• [Supplied passage]
▼
That helps, and points out countries where socioeconomic impact has improved, but note that it is not easy to quickly differentiate between countries that have increased or declined. Here, a **diverging** colormap would be useful as it specifies different colors for each side of the colormap. A diverging colormap has a meaningful midpoint where it is useful to be able to determine those values above and below the midpoint.

In [91]:
df_diff = df.with_columns(
    (
        pl.col("T&T Socioeconomic Impact pillar: 2024 Value")
        - pl.col("T&T Socioeconomic Impact pillar: 2019 Value")
    ).alias("T&T Socioeconomic Impact pillar: 2019-2024 Diff")
)

Plot.plot(
    {
        "marks": [
            Plot.dot(
                df_diff,
                {
                    "x": "Travel & Tourism Development Index: 2024 Value",
                    "y": "Environmental Sustainability pillar: 2024 Value",
                    "fill": "T&T Socioeconomic Impact pillar: 2019-2024 Diff",
                },
            )
        ],
        "color": {"scheme": "puor", "type": "sequential", "legend": True},
    }
)


That's not quite correct, though, because our range of possible values is not balanced. Zero is not the middle value! There are two ways to fix this:

1. Correct the domain so that the interval below zero is the same size as the interval above zero, or
2. inform Plot that this is a diverging attribute.

In fact, by using a colormap that is diverging, Plot will automatically set the type to diverging (similar for sequential, we included it earlier to showcase this difference).

In [92]:
df_diff = df.with_columns(
    (
        pl.col("T&T Socioeconomic Impact pillar: 2024 Value")
        - pl.col("T&T Socioeconomic Impact pillar: 2019 Value")
    ).alias("T&T Socioeconomic Impact pillar: 2019-2024 Diff")
)

Plot.plot(
    {
        "marks": [
            Plot.dot(
                df_diff,
                {
                    "x": "Travel & Tourism Development Index: 2024 Value",
                    "y": "Environmental Sustainability pillar: 2024 Value",
                    "fill": "T&T Socioeconomic Impact pillar: 2019-2024 Diff",
                },
            )
        ],
        "color": {"scheme": "puor", "type": "diverging", "legend": True},
    }
)


Note that if we want to maximize the range of colors on each side, we can set the `symmetric` property to false which scales the values on each side of the midpoint **differently**. This can be confusing, however, because the amount of change in the color between two points is different depending on which side of the midpoint you are.

In [93]:
df_diff = df.with_columns(
    (
        pl.col("T&T Socioeconomic Impact pillar: 2024 Value")
        - pl.col("T&T Socioeconomic Impact pillar: 2019 Value")
▲
• [Recorded information]
▼
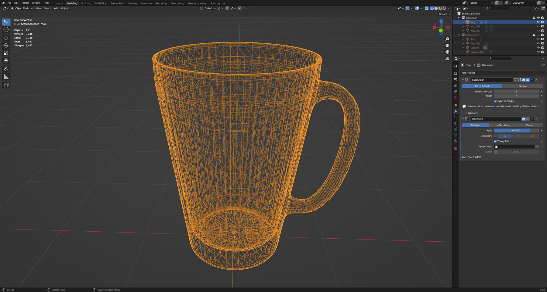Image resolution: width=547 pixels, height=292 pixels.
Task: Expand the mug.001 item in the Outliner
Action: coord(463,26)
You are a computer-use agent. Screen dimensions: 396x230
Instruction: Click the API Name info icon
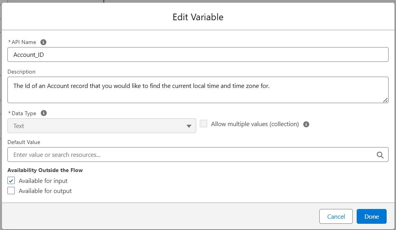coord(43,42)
▲
• [Problems and tasks]
(a) In the colormap tutorial, what does setting the `symmetric` property to false do?
(b) Please pick up the colormap tutorial right where it stops and carry it forward.

• [Answers for this exercise]
(a) It scales the values on each side of the midpoint differently.

(b)
    ).alias("T&T Socioeconomic Impact pillar: 2019-2024 Diff")
)

Plot.plot(
    {
        "marks": [
            Plot.dot(
                df_diff,
                {
                    "x": "Travel & Tourism Development Index: 2024 Value",
                    "y": "Environmental Sustainability pillar: 2024 Value",
                    "fill": "T&T Socioeconomic Impact pillar: 2019-2024 Diff",
                },
            )
        ],
        "color": {
            "scheme": "puor",
            "type": "diverging",
            "symmetric": False,
            "legend": True,
        },
    }
)

For some measures, the midpoint is not actually zero. The dataset also includes rankings for the countries in each pillar. Suppose we wish to know which countries are above the middle rank and which are below.

In [94]:
Plot.plot(
    {
        "marks": [
            Plot.dot(
                df,
                {
                    "x": "Travel & Tourism Development Index: 2024 Value",
                    "y": "Environmental Sustainability pillar: 2024 Value",
                    "fill": "T&T Socioeconomic Impact pillar: 2024 Rank",
                },
            )
        ],
        "color": {"scheme": "puor", "type": "diverging", "legend": True},
    }
)


The standard scheme does not work because the midpoint (or what Plot calls the `pivot`) defaults to zero. If we want it to be the the middle rank (in this case, 60), we need to set the pivot explicitly. Another example of a non-zero pivot is temperature specified in Fahrenheit where 32-–the freezing point of water-–is often used as a pivot.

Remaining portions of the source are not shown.